Ever heard the saying "the market can stay irrational longer than you can stay solvent"

Anyone who advocates staying in a losing trade has ZERO credibility in my eyes. This guy should go trade with Nick Gleeson et. al.

Cheers.
 
*JDR* said:
Sorry, but I still can't agree. If you have done something silly and are losing then get out of the losing trade... there is no other option.
You can't sit there and think, well my system says it will come back soon.

Ever heard the saying "the market can stay irrational longer than you can stay solvent"
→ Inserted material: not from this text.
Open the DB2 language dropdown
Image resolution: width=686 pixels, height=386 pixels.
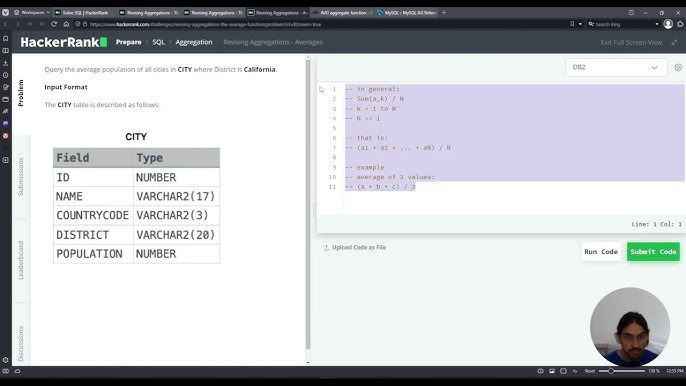click(616, 67)

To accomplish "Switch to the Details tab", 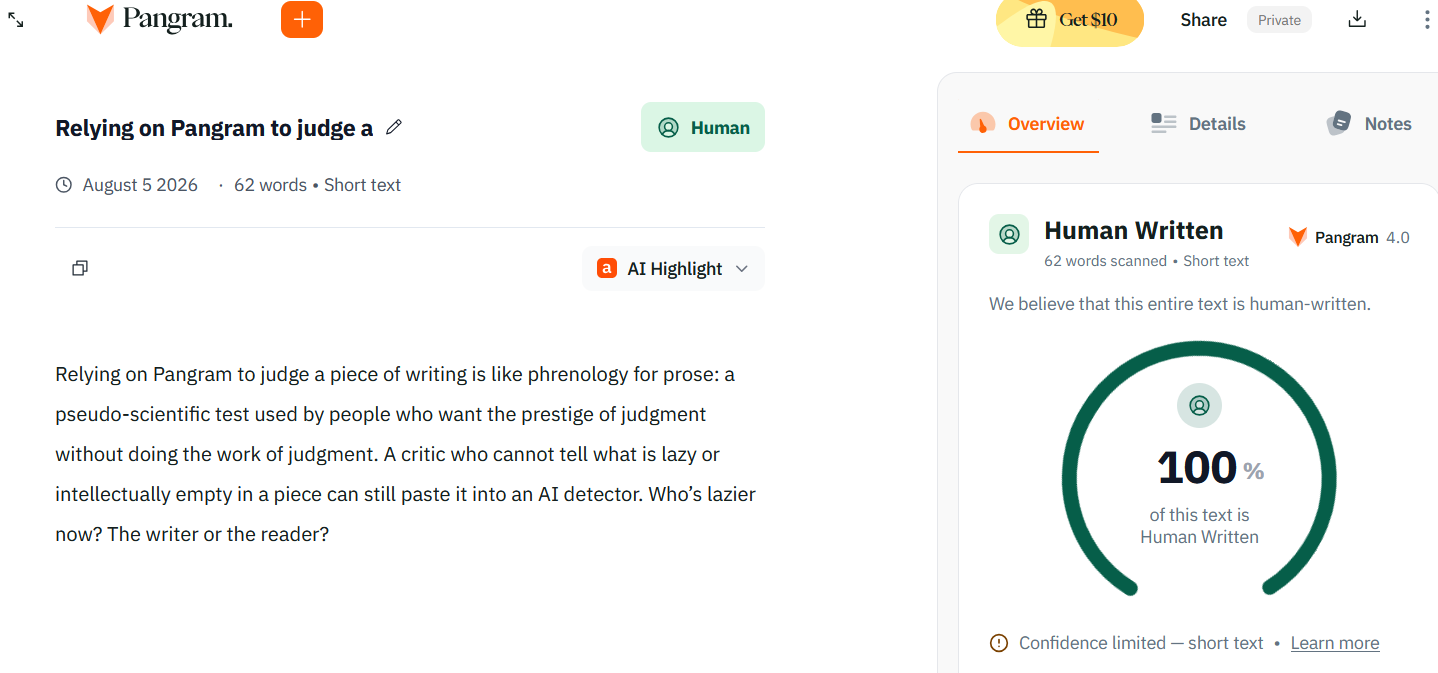I will 1198,124.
Anyone who advocates staying in a losing trade has ZERO credibility in my eyes. This guy should go trade with Nick Gleeson et. al.

Cheers.

The system defines what is a losing trade (and thank you for spelling "losing" correctly). If a particular trade exceeds the maximum amount defined by the system, the trader exits. Otherwise, he lets the system work. Otherwise, the trader is trading emotinally, not rationally.

Of course, if he has no system, or hasn't tested it properly, then he shouldn't be trading at all.
 
*JDR* said:
Sorry, but I still can't agree. If you have done something silly and are losing then get out of the losing trade... there is no other option.
You can't sit there and think, well my system says it will come back soon.
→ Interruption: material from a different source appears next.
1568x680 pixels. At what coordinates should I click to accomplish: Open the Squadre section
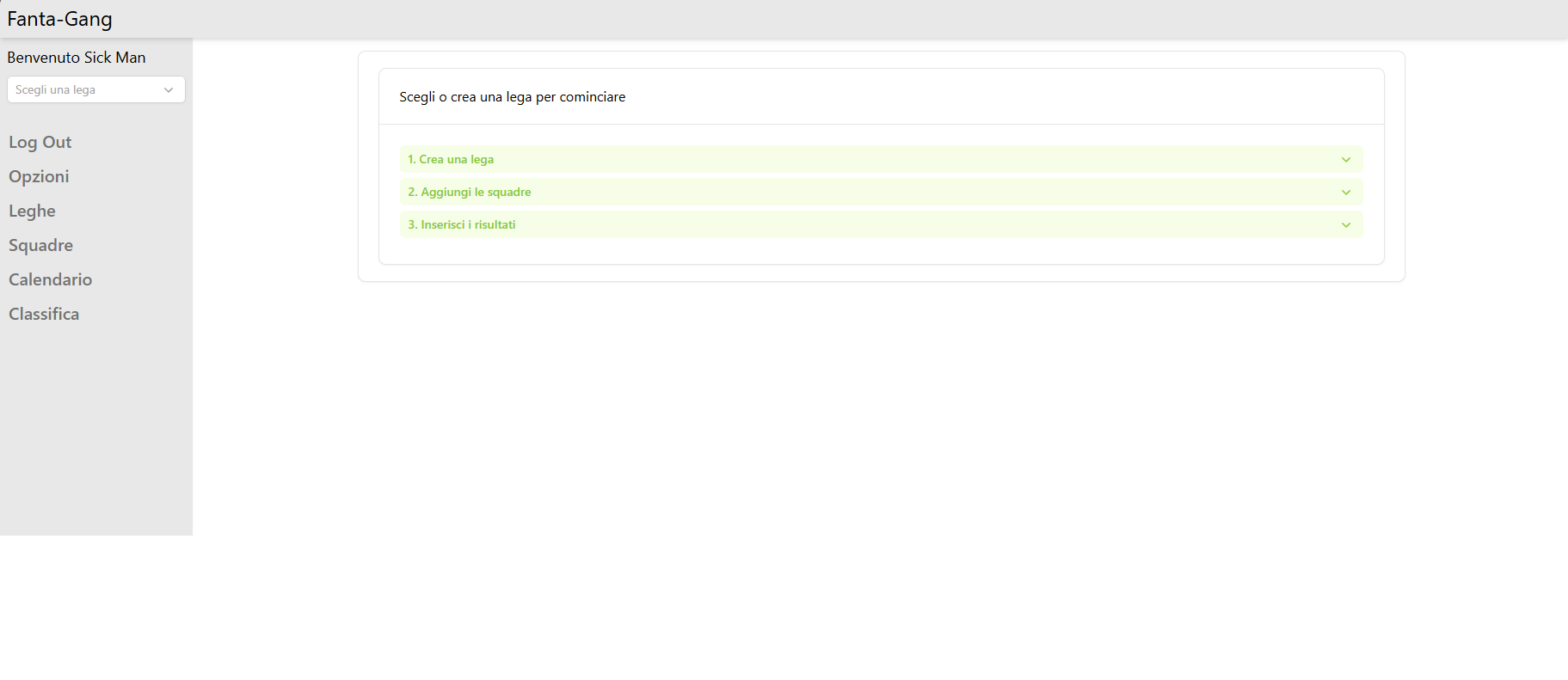[41, 246]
Ever heard the saying "the market can stay irrational longer than you can stay solvent"

Anyone who advocates staying in a losing trade has ZERO credibility in my eyes. This guy should go trade with Nick Gleeson et. al.

Cheers.
Yes I have heard the saying.

To make my meaning clear, I simply thought the author did not express himself very well. I don't think anyone should sit there and think "my system says it's going to turn around and come back ". I don't think this is really what the author was trying to say either. The meaning I took from it is that should a position move against the trader, that trader should still follow his/her plan and not emotionally/fearfully/irrationally sell out too soon or hold on too long.

I agree with dbphoenix in that the system should dictate what constitutes a "losing trade". This is the meaning I took from the authors' point, be that what he actually wrote or not.

Cheers,
PKFFW
 
dbp - I agree. You shouldn't be exiting if your system has not told you to. If you are in a trade not quite going your way and your stop has not been hit, then exiting would be silly. Your stop should be set to take account of the volatility of a trade (IMHO) and therefore in theory you could be losing at some stage of a trade that may eventually be a winning trade.

However, the author wrote:

"If you disobey your principles, and you find that you’re in a big, big losing trade"

So he has already defined that he is in a trade that is losing big. In fact not just big, but "big, big". I guess in the author’s world repeating the word big means it is bigger than big. Personally I prefer to use “biggity biggity big” :D

I am not sure what he is proposing. Does he suggest I look at my system and just because it still gives me a buy signal (for example) on that trade that I should just sit tight and hope it comes back? What if it falls another 20%? Or do I set a stop loss as though I just entered the trade at the point of the "big, big" loss? Or even worse, what if I do put a stop in, but my system tells me that for this particular trade that a stop of -20% is actually the stop loss point. What then?

In my humble onion, if you have done something wrong and are losing “big, big” then I think it is at this point you would be heavily involved emotionally and it is not the best of times to decide that your system says it will come back. Furthermore, if you do decide to sit and wait for it to come back, I think most people would struggle to execute the stop if the trade went against them by another XX%. Convinced that they are right and their system tells them to hold tight, and they remember reading an article by a guy on T2W who suggests just this strategy, they will end up in a sorry state.

I don’t pretend to know it all, however, I believe in my opinion (above), the proof is on my side. Of course the author may know better and there may be millions of traders who come back from the brink of the abyss, but I doubt it.
 
PKFFW said:
I don't think this is really what the author was trying to say either.
PKFFW

Maybe you are right.

Perhaps he could grace us with an explanation?